[OBJECTIF] Veuillez rédiger la suite de l'article sur l'arrêt de la CJUE du 6 octobre 2015, en reprenant juste après sa dernière phrase.

Par Gérard HAAS et Laurent GOUTORBE, Avocats

Par son arrêt du 6 octobre 2015, la Grande Chambre de la Cour de Justice de l’Union Européenne a créé un séisme dans le monde du traitement des données à caractère personnel en invalidant la Décision 2000/520 adoptée par la Commission européenne sur le fondement de l’article 25 de la Directive 95/46 du 24 octobre 1995 relative à la protection des personnes physiques à l’égard du traitement des données à caractère personnel et à la libre circulation de ces données.

L’autre enseignement de cet arrêt tient au rappel que la CNIL (tout comme ses homologues européennes) doit, tout en assurant un équilibre entre le respect du droit fondamental à la vie des personnes et les intérêts qui commandent la libre circulation des données à caractère personnel, pouvoir vérifier si un transfert de données à caractère personnel depuis la France vers un pays tiers respecte les exigences posées par la Directive 95/46 précitée et par la loi Informatique et Libertés.

Néanmoins, seule la CJUE a la compétence de se prononcer sur la validité d’une décision de la commission qui serait contestée comme dans le cas d’espèce.

 

1/ Origine de l’arrêt

Le litige ayant donné lieu à l’arrêt de la CJUE concernait un ressortissant autrichien qui avait saisi l’équivalent de la CNIL en Irlande d’une plainte pour lui demander d’user de ses pouvoirs statutaires pour interdire à Facebook de transférer ses données à caractère personnel vers les Etats-Unis. Suite au refus de cette dernière de faire droit à sa demande, il a saisi la High Court irlandaise en fondant notamment ses demandes sur les révélations de M. Edgard Swoden concernant les excès des programmes de surveillance des Etats-Unis, notamment de la NSA.

[CONTENU DES DONNÉES]

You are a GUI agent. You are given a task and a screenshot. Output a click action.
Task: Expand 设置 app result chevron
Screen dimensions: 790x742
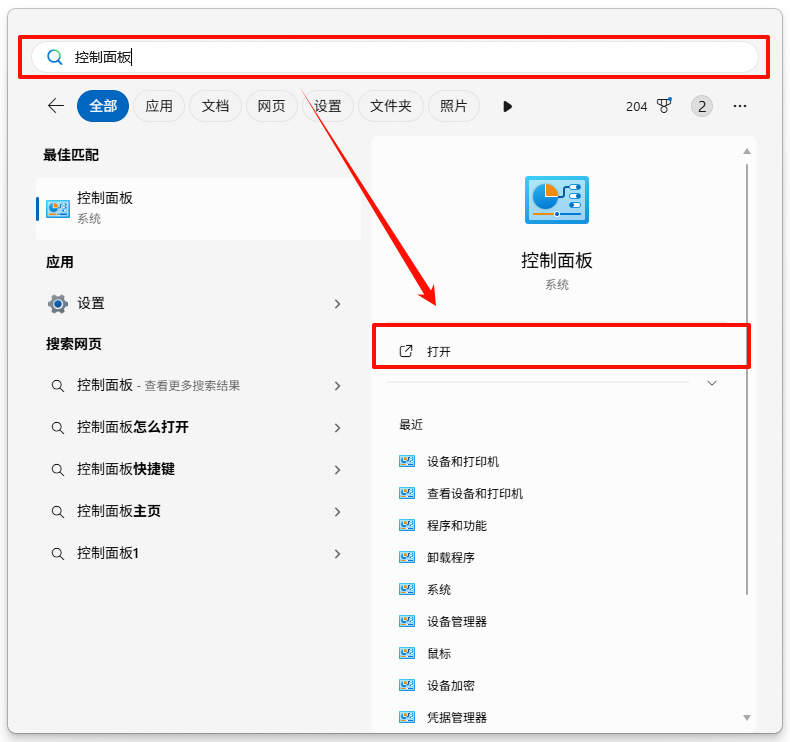tap(337, 304)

[RÉSULTAT FINAL]
La High Court, après avoir constaté que « le droit au respect de la vie privée des Etats membres serait privé de toute portée si les pouvoirs publics étaient autorisés à accéder aux communications électroniques de manière aléatoire et généralisée sans aucune justification objective fondée sur des raisons de sécurité nationale ou de prévention de la criminalité, liées spécifiquement aux individus concernés, et sans que ces pratiques soient entourées de garanties suffisantes », a ainsi saisi la CJUE de questions préjudicielles portant d’une part sur le pouvoir de contrôle des CNIL européennes et d’autre part, sur la légalité du régime des « Safe Harbor » mis en place par la Décision 200/520 qui est dénoncée.

En substance, la Décision 200/520 de la Commission européenne du 26 juillet 2000 considérait que les « Safe Harbor » (principes de la « sphère de sécurité ») négociés par la Commission européenne et établis par le Ministère du Commerce des Etats-Unis d’Amérique offraient un niveau de protection adéquat des données.

En d’autres termes, alors que les Etats-Unis d’Amérique ne font pas partie des pays tiers offrant un niveau de protection adéquat aux données à caractère personnel, la Commission européenne et les « CNIL » européennes considéraient que le transfert de données à caractère personnel vers les Etats-Unis était autorisé dès lors que la personne traitant les données ou destinataire de ces dernières souscrivait à ces fameux « Safe Harbor ».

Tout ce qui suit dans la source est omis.